I am an Assistant Professor at the University of California, San Francisco with a joint appointment at the Institute for Health & Aging at the School of Nursing and the Department of Otolaryngology at the School of Medicine. My research focuses on the neuroscience of creativity, complex sound perception in cochlear implant users, as well as the impact of music on the aging brain.
I’m a collegiate faculty member of San Francisco Conservatory of Music, co-teaching a class with Dr. Indre Viskontas on Music and the Brain. I’m the scientific analyst for the UCSF team starting the Sound Health Network in collaboration with the National Endowment for the Arts, National Institutes of Health, and the Kennedy Center, whose mission is to increase public awareness and research about music, health, and wellness.

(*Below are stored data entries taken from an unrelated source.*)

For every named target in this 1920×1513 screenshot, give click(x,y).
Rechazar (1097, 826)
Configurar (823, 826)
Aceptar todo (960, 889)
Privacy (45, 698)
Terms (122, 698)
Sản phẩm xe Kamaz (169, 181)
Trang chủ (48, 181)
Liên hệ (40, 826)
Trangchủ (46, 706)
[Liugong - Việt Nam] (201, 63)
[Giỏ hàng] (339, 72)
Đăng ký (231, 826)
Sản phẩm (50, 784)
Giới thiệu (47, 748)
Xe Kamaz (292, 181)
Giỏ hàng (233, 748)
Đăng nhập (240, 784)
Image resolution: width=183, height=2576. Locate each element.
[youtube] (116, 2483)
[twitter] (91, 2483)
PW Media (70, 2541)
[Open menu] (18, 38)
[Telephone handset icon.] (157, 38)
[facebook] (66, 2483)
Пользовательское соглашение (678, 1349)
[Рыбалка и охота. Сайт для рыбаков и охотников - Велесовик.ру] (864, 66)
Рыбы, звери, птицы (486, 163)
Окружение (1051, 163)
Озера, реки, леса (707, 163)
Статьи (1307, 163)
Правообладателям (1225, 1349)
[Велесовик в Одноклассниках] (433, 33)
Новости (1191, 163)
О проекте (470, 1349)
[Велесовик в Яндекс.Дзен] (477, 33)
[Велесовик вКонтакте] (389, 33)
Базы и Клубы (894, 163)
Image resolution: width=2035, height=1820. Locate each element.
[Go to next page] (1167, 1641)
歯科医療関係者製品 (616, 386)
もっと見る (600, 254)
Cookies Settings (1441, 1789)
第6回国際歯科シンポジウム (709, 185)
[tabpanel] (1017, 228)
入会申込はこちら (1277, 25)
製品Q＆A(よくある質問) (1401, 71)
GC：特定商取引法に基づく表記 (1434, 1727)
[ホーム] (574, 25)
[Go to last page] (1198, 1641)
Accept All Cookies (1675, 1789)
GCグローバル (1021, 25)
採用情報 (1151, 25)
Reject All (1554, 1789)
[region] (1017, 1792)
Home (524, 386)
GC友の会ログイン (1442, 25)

Prior to these positions, I served as adjunct faculty at the Peabody Institute of Music and Johns Hopkins University teaching introductory survey courses on music perception and cognition to graduate and undergraduate students. From July 2015-January 2016, I also worked for the Retrospective Index of Music Periodicals (www.ripm.org), a scholarly non-profit organization that digitizes and provides access to music periodicals from 1760-1966 for researchers and scholars. I completed my Ph.D. in Music Theory and Cognition from Northwestern University in March 2015.
My dissertation research focused on factors that influence attention when listening to multiple musical lines. Specifically, I investigated how musical structure and elements of an individual’s musical training affect where attention is directed when listening to Baroque imitative counterpoint. My interdisciplinary work took place in the Music Cognition Lab as well as at the Auditory Neuroscience Lab, combining perceptual studies with neurobiological studies. My dissertation combined approaches from musicology, music theory, cognitive science, and auditory neuroscience to study the question of attention when listening to music. I am also interested in neural plasticity and musical training, exploring the musical brain and the biological basis of musical performance.
Before my Ph.D., I completed Master’s degrees in Musicology and Piano Performance from Peabody Institute of Music. I have published papers in a variety of peer-reviewed journals and have given invited lectures at Wellesley College, University of Chicago, American University, Peabody Conservatory of Music, and the Juilliard School. I have presented at regional, national, and international meetings of the Society for Music Theory (SMT), the Society for Music Perception and Cognition (SMPC), the Neurosciences and Music Conferences, the Society for the Neuroscience of Creativity (SfNC), and the Association for Research in Otolaryngology (ARO).